*** SUPPLIED MATERIAL ***

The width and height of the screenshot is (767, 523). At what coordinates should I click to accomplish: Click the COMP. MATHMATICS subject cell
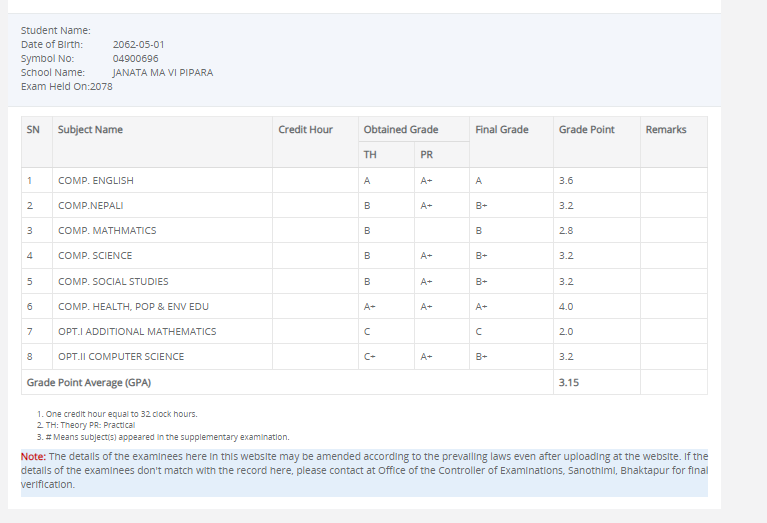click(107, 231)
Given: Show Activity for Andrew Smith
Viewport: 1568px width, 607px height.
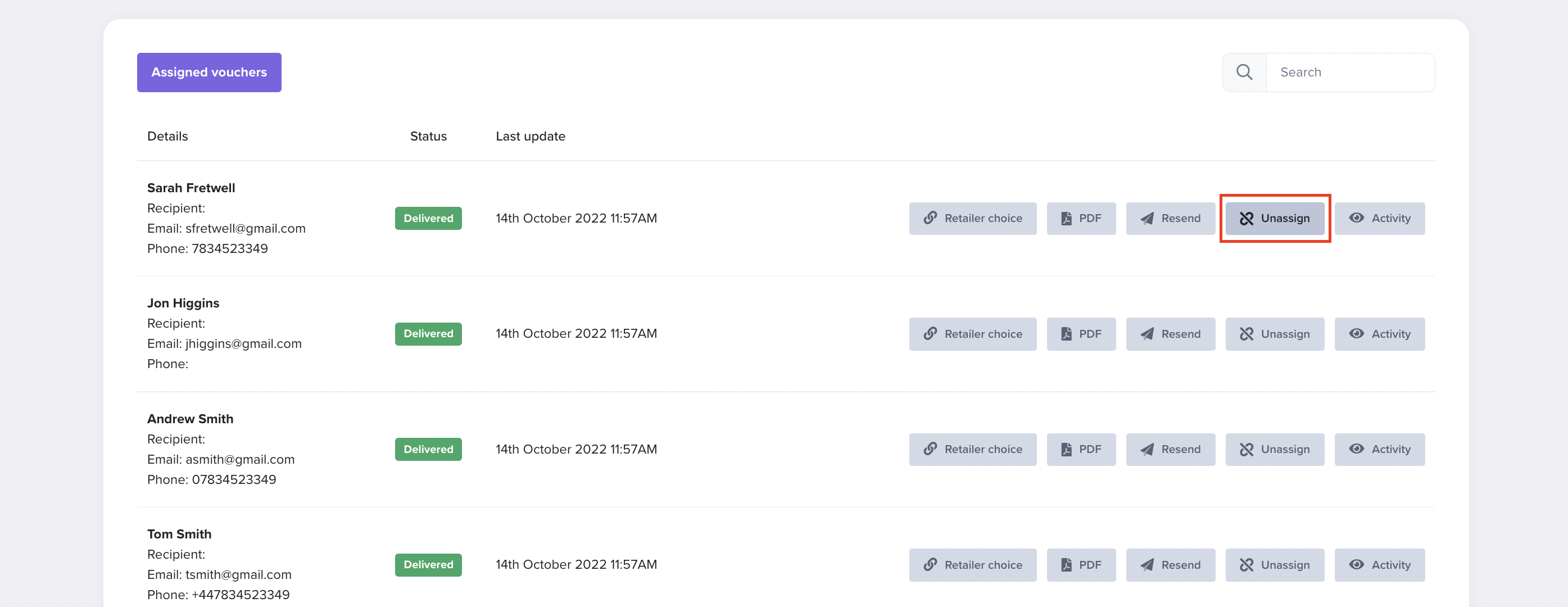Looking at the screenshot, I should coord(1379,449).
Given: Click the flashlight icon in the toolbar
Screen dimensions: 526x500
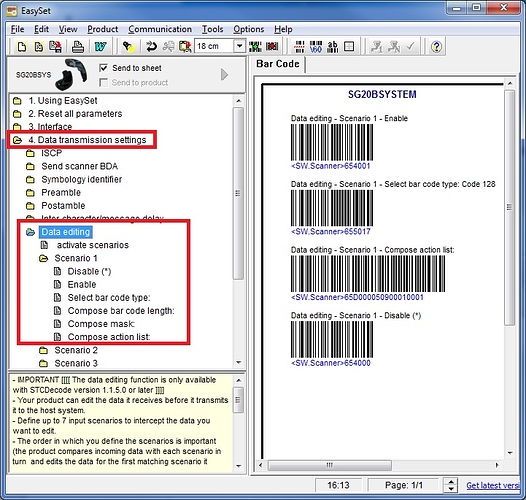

*** End of SUPPLIED MATERIAL ***

Could you return all the entries exactly as they appear, minus the pictures?

The width and height of the screenshot is (767, 523). At what coordinates should I click to accomplish: Click the COMP. MATHMATICS subject cell
click(107, 231)
Given: Show Activity for Andrew Smith
Viewport: 1568px width, 607px height.
Looking at the screenshot, I should coord(1379,449).
Given: Click the flashlight icon in the toolbar
Screen dimensions: 526x500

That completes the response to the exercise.